#### SUPPLIED MATERIAL:
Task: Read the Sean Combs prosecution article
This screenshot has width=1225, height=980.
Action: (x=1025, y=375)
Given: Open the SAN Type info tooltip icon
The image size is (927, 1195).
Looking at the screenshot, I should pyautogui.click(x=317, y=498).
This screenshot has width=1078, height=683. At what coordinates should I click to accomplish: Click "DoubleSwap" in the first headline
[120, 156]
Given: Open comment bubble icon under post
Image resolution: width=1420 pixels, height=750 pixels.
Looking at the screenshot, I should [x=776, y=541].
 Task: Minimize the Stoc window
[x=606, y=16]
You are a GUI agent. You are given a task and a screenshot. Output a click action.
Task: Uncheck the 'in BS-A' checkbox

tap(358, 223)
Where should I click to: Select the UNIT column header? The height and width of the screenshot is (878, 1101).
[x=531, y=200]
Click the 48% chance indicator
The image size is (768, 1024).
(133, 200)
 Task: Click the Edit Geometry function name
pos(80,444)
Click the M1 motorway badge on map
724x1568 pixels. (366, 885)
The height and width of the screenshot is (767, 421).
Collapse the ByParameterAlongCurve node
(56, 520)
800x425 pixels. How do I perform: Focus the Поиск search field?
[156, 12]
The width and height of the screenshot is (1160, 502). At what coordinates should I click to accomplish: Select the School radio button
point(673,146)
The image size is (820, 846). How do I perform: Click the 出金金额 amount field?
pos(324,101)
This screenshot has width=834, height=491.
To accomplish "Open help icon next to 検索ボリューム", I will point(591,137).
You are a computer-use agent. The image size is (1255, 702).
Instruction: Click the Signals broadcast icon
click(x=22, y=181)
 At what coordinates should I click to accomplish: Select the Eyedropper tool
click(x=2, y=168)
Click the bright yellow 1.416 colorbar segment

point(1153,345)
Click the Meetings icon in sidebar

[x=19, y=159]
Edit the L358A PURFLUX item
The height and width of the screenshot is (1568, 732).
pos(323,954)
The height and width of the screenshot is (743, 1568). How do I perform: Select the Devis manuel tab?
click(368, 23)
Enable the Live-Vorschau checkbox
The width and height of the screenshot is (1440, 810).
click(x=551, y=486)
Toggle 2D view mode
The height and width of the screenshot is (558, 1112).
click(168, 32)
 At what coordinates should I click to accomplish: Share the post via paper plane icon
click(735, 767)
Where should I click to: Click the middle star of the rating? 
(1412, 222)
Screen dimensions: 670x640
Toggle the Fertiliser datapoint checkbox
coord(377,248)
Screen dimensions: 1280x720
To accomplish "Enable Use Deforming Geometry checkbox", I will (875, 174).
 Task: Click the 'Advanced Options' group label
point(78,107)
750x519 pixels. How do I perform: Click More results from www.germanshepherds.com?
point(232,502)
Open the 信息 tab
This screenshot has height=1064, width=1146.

#### PROBLEM:
Each line above must be reproduced exactly.

#### EXERCISE OUTPUT:
Task: Read the Sean Combs prosecution article
This screenshot has width=1225, height=980.
Action: (x=1025, y=375)
Given: Open the SAN Type info tooltip icon
The image size is (927, 1195).
Looking at the screenshot, I should pyautogui.click(x=317, y=498).
This screenshot has width=1078, height=683. At what coordinates should I click to accomplish: Click "DoubleSwap" in the first headline
[120, 156]
Given: Open comment bubble icon under post
Image resolution: width=1420 pixels, height=750 pixels.
Looking at the screenshot, I should [x=776, y=541].
 Task: Minimize the Stoc window
[x=606, y=16]
You are a GUI agent. You are given a task and a screenshot. Output a click action.
Task: Uncheck the 'in BS-A' checkbox

tap(358, 223)
Where should I click to: Select the UNIT column header? The height and width of the screenshot is (878, 1101).
[x=531, y=200]
Click the 48% chance indicator
The image size is (768, 1024).
(133, 200)
 Task: Click the Edit Geometry function name
pos(80,444)
Click the M1 motorway badge on map
724x1568 pixels. (366, 885)
The height and width of the screenshot is (767, 421).
Collapse the ByParameterAlongCurve node
(56, 520)
800x425 pixels. How do I perform: Focus the Поиск search field?
[156, 12]
The width and height of the screenshot is (1160, 502). At what coordinates should I click to accomplish: Select the School radio button
point(673,146)
The image size is (820, 846). How do I perform: Click the 出金金额 amount field?
pos(324,101)
This screenshot has width=834, height=491.
To accomplish "Open help icon next to 検索ボリューム", I will point(591,137).
You are a computer-use agent. The image size is (1255, 702).
Instruction: Click the Signals broadcast icon
click(x=22, y=181)
 At what coordinates should I click to accomplish: Select the Eyedropper tool
click(x=2, y=168)
Click the bright yellow 1.416 colorbar segment

point(1153,345)
Click the Meetings icon in sidebar

[x=19, y=159]
Edit the L358A PURFLUX item
The height and width of the screenshot is (1568, 732).
pos(323,954)
The height and width of the screenshot is (743, 1568). How do I perform: Select the Devis manuel tab?
click(368, 23)
Enable the Live-Vorschau checkbox
The width and height of the screenshot is (1440, 810).
click(x=551, y=486)
Toggle 2D view mode
The height and width of the screenshot is (558, 1112).
click(168, 32)
 At what coordinates should I click to accomplish: Share the post via paper plane icon
click(735, 767)
Where should I click to: Click the middle star of the rating? 
(1412, 222)
Screen dimensions: 670x640
Toggle the Fertiliser datapoint checkbox
coord(377,248)
Screen dimensions: 1280x720
To accomplish "Enable Use Deforming Geometry checkbox", I will (875, 174).
 Task: Click the 'Advanced Options' group label
point(78,107)
750x519 pixels. How do I perform: Click More results from www.germanshepherds.com?
point(232,502)
Open the 信息 tab
This screenshot has height=1064, width=1146.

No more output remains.